Doug Kreviazuk, Executive Director, PayTechs of Canada, June 25, 2020
A little more than a year ago, the fifth largest bank in New Zealand, Kiwibank (government owned) announced that they would no longer accept cheques nor issue cheque books to their clients, effective February 28, 2020. Given the similarities, is it time for Canada to follow this lead?
At that time, the Kiwibank CEO, Steve Jurkovich, stated that the cheque industry had come to a tipping point and they had “chosen not to invest in a shrinking service and outdated technology, instead we’re moving forward and equipping customers for a world that is increasingly digital.” Kiwibank’s decision was, at that time, based on data showing that cheques in NZ represented only 1 percent of the total payment volume in the country.
This was a bold move, not just for a government-owned institution but for any bank. Surprisingly, there was limited reaction from the public or the competition authorities to this announcement. Generally, these decisions bring with them a first-mover disadvantage for the lead financial institution. Many times, these difficult but necessary decisions are delayed or set aside, despite the fact that consumer welfare continues to be adversely affected. Strong leadership was required to respond to these market failures. This was the right move for New Zealand and one that has been warranted across many other jurisdictions, including Canada, for some time.
With the emergence of Covid-19, there came a real fear of handling or processing paper payments, and at that moment the public’s demand for electronic payments began to skyrocket. Payments data recently released by Payments Canada clearly shows a trend toward digital payments and greater willingness among consumers to adopt these new payment technologies at the expense of paper currency and cheques.
Clearly, the current pandemic is a catalyst for change in the payments system and now is the time to seize the opportunity to enhance the efficiency of the national payments system. Now is the time to finally part ways with a legacy payment item that is more than 400 years old.
In New Zealand, cheques represented approximately 1% of the total volume of payments made in the country. By comparison, Payments Canada reported that cheques and paper payment items represented 3.2% of all payments in 2018, declining at a rate of some 9% per annum. At some point in time (which may already be behind us) the cost of supporting the cheque industry (i.e., their production, issuance and processing) ends up costing Canadians more than the emerging electronic alternatives.
Most recently, the Bank of New Zealand, the country’s second largest bank, similarly announced their decision to withdraw from the cheque business commencing July 2021, opening the real possibility that few banks will continue to offer paper cheques, or the cheque will finally cease to exist.
So why can’t the same occur in Canada? Canadians are increasingly connected to the internet. In 2019, Statista Research estimated that Canada had approximately 34.56 million internet users, offering online services to 98.6% of the Canadian population. With this near ubiquitous access, virtually every person in Canada has easy access to the array of on-line banking tools to conduct their financial affairs.
According to current Canadian Bankers Association data, 9 out of 10 adult Canadians reported using online banking in the last 12 months alone. We are well beyond a tipping point to justify this move.

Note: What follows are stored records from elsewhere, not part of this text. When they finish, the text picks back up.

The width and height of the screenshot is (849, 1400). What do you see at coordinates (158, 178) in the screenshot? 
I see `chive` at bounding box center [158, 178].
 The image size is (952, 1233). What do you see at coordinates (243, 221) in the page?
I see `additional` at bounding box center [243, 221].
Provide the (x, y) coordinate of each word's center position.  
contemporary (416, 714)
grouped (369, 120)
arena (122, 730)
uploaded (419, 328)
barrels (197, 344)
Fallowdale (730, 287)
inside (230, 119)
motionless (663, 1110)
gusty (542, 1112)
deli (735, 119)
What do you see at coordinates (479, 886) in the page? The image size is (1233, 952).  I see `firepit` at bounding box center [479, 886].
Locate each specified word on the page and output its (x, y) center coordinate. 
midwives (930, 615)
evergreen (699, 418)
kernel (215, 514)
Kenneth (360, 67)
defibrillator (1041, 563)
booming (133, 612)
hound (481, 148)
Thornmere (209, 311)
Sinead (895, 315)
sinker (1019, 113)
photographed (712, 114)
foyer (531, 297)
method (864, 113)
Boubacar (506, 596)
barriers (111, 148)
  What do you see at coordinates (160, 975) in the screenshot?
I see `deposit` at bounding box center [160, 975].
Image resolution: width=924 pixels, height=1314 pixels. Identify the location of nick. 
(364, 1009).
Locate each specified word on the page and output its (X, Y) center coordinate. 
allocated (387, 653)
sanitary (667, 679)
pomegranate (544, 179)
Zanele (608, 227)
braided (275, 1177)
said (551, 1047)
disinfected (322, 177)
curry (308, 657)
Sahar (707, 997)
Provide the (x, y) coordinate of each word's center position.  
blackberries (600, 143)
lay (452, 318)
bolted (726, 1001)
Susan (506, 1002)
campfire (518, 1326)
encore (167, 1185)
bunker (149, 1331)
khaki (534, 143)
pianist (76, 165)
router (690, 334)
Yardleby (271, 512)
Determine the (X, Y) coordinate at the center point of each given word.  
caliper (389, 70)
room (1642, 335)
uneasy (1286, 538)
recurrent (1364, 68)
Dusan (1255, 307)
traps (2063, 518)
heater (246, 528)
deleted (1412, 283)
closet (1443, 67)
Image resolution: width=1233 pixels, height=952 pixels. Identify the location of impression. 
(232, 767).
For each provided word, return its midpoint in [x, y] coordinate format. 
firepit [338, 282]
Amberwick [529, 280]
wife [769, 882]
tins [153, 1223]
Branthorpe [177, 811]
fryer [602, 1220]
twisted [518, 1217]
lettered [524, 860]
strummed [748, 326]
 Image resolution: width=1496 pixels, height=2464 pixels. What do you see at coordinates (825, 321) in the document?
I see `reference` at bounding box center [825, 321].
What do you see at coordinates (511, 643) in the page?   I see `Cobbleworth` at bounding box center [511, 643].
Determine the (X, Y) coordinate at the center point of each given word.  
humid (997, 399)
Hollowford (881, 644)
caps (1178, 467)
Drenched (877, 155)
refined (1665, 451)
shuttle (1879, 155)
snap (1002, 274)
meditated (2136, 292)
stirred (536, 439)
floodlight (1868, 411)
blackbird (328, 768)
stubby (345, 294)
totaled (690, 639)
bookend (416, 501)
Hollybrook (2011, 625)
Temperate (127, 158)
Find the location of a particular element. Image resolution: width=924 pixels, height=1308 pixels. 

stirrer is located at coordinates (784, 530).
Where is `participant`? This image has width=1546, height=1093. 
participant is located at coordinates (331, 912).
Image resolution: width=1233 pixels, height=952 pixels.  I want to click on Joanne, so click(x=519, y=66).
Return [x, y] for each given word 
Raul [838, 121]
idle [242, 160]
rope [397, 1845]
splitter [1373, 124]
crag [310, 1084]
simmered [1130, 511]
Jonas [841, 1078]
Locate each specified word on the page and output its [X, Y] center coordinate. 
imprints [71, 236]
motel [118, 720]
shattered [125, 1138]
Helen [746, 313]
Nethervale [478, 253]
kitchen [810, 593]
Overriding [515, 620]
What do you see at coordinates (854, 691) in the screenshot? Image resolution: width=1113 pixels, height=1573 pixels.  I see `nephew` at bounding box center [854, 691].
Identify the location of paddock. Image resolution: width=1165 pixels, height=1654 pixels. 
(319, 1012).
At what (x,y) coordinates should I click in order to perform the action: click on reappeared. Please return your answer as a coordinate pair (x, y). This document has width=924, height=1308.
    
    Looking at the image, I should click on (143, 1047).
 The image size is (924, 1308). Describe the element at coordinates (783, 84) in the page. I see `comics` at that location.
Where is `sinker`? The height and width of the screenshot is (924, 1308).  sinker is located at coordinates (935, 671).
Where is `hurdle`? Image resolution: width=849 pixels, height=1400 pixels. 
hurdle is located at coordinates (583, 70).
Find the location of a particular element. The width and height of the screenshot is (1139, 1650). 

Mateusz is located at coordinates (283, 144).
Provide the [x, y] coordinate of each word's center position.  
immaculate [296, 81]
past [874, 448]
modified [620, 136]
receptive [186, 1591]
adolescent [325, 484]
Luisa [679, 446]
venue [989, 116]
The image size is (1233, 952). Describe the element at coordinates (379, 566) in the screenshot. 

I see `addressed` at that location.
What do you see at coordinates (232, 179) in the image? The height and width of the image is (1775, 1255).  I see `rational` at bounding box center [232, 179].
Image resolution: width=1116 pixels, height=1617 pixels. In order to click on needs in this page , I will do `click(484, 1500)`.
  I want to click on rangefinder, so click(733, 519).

Will the discontinuation of the cheque be an inconvenience for some? Yes, but the move toward a fully digital banking environment will help facilitate a continuous flow of new products and services for Canadians. Canadian data also indicates that this transition is likely to be felt more by the business community (i.e., small to medium-sized) than by consumers, yet many of the arguments for maintaining the cheque are focused on consumers. Reluctance to a move that would see a reasonable, systematic and orderly elimination of the paper cheque from Canada’s payments ecosystem could well be construed as a political decision devoid of economic merit.
As in New Zealand, this type of change required leadership to do what is right. Maintaining legacy products, services and infrastructure beyond their best-before date serves little interest. Canada’s payments industry has clearly documented that Canadians issue cheques most frequently to pay rent, send money to family/friends and remit donations to charities, payment activities for which Canadians already have several safer and less costly payment options. What seems to be missing is the will and a clear transition plan for the removal of the cheque. As a great first step, the Government of Canada and Payments Canada can lead in ushering in a new, paperless payments system with a firm commitment to eliminate the over 30 million federal government cheques currently being issued annually in Canada.
After some twenty years of dying a slow and inevitable death, the cheque should be retired and placed in the Bank of Canada’s Currency Museum alongside tarnished coins and playing cards (circa 1685), and make room for the emerging alternatives.